Segment Start: DATA TO USE

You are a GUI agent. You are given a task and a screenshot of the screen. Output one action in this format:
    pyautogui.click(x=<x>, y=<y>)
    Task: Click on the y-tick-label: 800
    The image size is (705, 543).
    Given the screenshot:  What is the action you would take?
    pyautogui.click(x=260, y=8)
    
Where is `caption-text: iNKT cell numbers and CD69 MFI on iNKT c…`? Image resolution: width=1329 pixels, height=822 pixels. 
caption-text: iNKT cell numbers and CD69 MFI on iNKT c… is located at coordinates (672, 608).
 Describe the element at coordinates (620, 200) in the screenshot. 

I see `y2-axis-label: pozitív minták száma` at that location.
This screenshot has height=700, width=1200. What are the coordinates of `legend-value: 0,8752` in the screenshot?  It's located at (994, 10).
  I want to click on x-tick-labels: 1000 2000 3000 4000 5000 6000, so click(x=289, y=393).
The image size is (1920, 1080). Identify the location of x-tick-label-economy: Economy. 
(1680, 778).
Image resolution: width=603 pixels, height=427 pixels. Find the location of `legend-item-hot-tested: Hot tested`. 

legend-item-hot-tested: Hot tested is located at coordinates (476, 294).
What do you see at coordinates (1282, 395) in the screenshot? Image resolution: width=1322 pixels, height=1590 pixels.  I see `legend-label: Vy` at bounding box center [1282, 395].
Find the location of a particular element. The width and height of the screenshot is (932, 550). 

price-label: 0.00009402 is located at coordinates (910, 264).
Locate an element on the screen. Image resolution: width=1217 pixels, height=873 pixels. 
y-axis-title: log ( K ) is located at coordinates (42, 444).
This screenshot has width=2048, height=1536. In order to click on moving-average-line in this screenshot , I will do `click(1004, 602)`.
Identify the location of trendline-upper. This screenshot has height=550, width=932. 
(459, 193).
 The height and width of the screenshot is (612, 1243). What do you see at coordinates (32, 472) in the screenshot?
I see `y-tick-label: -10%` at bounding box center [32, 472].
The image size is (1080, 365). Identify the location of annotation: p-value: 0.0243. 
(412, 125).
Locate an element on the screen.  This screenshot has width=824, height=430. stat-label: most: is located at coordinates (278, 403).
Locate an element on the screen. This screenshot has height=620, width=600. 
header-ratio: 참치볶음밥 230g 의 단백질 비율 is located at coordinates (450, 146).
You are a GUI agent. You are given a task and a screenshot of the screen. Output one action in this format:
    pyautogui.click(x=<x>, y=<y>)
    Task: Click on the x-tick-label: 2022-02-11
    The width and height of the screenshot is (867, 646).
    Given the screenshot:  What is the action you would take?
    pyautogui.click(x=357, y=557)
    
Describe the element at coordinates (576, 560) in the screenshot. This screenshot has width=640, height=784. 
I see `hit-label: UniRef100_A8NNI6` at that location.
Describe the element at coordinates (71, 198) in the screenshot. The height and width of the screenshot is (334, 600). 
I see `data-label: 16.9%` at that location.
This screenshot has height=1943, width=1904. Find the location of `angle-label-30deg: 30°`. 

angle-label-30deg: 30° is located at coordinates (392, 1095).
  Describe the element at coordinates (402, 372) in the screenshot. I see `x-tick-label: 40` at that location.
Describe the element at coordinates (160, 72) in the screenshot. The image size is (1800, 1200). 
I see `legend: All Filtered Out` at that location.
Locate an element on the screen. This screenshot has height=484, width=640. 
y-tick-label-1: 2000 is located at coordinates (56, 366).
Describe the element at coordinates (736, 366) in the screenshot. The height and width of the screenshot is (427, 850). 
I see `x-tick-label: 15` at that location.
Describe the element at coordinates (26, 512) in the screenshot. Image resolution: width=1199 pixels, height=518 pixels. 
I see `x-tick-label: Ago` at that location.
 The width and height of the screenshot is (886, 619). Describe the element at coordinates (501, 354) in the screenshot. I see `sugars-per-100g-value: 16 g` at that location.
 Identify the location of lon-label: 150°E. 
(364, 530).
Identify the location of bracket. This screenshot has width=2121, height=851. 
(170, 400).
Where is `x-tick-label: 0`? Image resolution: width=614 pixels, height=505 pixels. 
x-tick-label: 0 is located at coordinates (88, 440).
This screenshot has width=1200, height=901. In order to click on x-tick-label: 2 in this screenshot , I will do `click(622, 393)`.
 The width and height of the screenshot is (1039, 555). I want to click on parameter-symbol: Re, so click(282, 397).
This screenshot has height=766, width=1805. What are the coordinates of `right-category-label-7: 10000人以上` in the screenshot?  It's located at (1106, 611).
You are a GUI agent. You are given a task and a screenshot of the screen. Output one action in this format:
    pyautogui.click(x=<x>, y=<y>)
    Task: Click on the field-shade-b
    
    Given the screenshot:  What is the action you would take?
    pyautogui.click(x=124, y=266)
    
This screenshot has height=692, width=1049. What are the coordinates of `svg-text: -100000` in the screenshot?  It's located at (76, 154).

Segment End: DATA TO USE

## INSTRUCTIONS FOR THE TASK:
Reproduce every row above word for word, with nothing altered or left out.

## OUTPUT:
You are a GUI agent. You are given a task and a screenshot of the screen. Output one action in this format:
    pyautogui.click(x=<x>, y=<y>)
    Task: Click on the y-tick-label: 800
    The image size is (705, 543).
    Given the screenshot:  What is the action you would take?
    pyautogui.click(x=260, y=8)
    
Where is `caption-text: iNKT cell numbers and CD69 MFI on iNKT c…`? Image resolution: width=1329 pixels, height=822 pixels. 
caption-text: iNKT cell numbers and CD69 MFI on iNKT c… is located at coordinates (672, 608).
 Describe the element at coordinates (620, 200) in the screenshot. 

I see `y2-axis-label: pozitív minták száma` at that location.
This screenshot has height=700, width=1200. What are the coordinates of `legend-value: 0,8752` in the screenshot?  It's located at (994, 10).
  I want to click on x-tick-labels: 1000 2000 3000 4000 5000 6000, so click(x=289, y=393).
The image size is (1920, 1080). Identify the location of x-tick-label-economy: Economy. 
(1680, 778).
Image resolution: width=603 pixels, height=427 pixels. Find the location of `legend-item-hot-tested: Hot tested`. 

legend-item-hot-tested: Hot tested is located at coordinates (476, 294).
What do you see at coordinates (1282, 395) in the screenshot? Image resolution: width=1322 pixels, height=1590 pixels.  I see `legend-label: Vy` at bounding box center [1282, 395].
Find the location of a particular element. The width and height of the screenshot is (932, 550). 

price-label: 0.00009402 is located at coordinates (910, 264).
Locate an element on the screen. Image resolution: width=1217 pixels, height=873 pixels. 
y-axis-title: log ( K ) is located at coordinates (42, 444).
This screenshot has width=2048, height=1536. In order to click on moving-average-line in this screenshot , I will do `click(1004, 602)`.
Identify the location of trendline-upper. This screenshot has height=550, width=932. 
(459, 193).
 The height and width of the screenshot is (612, 1243). What do you see at coordinates (32, 472) in the screenshot?
I see `y-tick-label: -10%` at bounding box center [32, 472].
The image size is (1080, 365). Identify the location of annotation: p-value: 0.0243. 
(412, 125).
Locate an element on the screen.  This screenshot has width=824, height=430. stat-label: most: is located at coordinates (278, 403).
Locate an element on the screen. This screenshot has height=620, width=600. 
header-ratio: 참치볶음밥 230g 의 단백질 비율 is located at coordinates (450, 146).
You are a GUI agent. You are given a task and a screenshot of the screen. Output one action in this format:
    pyautogui.click(x=<x>, y=<y>)
    Task: Click on the x-tick-label: 2022-02-11
    The width and height of the screenshot is (867, 646).
    Given the screenshot:  What is the action you would take?
    pyautogui.click(x=357, y=557)
    
Describe the element at coordinates (576, 560) in the screenshot. This screenshot has width=640, height=784. 
I see `hit-label: UniRef100_A8NNI6` at that location.
Describe the element at coordinates (71, 198) in the screenshot. The height and width of the screenshot is (334, 600). 
I see `data-label: 16.9%` at that location.
This screenshot has height=1943, width=1904. Find the location of `angle-label-30deg: 30°`. 

angle-label-30deg: 30° is located at coordinates (392, 1095).
  Describe the element at coordinates (402, 372) in the screenshot. I see `x-tick-label: 40` at that location.
Describe the element at coordinates (160, 72) in the screenshot. The image size is (1800, 1200). 
I see `legend: All Filtered Out` at that location.
Locate an element on the screen. This screenshot has height=484, width=640. 
y-tick-label-1: 2000 is located at coordinates (56, 366).
Describe the element at coordinates (736, 366) in the screenshot. The height and width of the screenshot is (427, 850). 
I see `x-tick-label: 15` at that location.
Describe the element at coordinates (26, 512) in the screenshot. Image resolution: width=1199 pixels, height=518 pixels. 
I see `x-tick-label: Ago` at that location.
 The width and height of the screenshot is (886, 619). Describe the element at coordinates (501, 354) in the screenshot. I see `sugars-per-100g-value: 16 g` at that location.
 Identify the location of lon-label: 150°E. 
(364, 530).
Identify the location of bracket. This screenshot has width=2121, height=851. 
(170, 400).
Where is `x-tick-label: 0`? Image resolution: width=614 pixels, height=505 pixels. 
x-tick-label: 0 is located at coordinates (88, 440).
This screenshot has width=1200, height=901. In order to click on x-tick-label: 2 in this screenshot , I will do `click(622, 393)`.
 The width and height of the screenshot is (1039, 555). I want to click on parameter-symbol: Re, so click(282, 397).
This screenshot has height=766, width=1805. What are the coordinates of `right-category-label-7: 10000人以上` in the screenshot?  It's located at (1106, 611).
You are a GUI agent. You are given a task and a screenshot of the screen. Output one action in this format:
    pyautogui.click(x=<x>, y=<y>)
    Task: Click on the field-shade-b
    
    Given the screenshot:  What is the action you would take?
    pyautogui.click(x=124, y=266)
    
This screenshot has height=692, width=1049. What are the coordinates of `svg-text: -100000` in the screenshot?  It's located at (76, 154).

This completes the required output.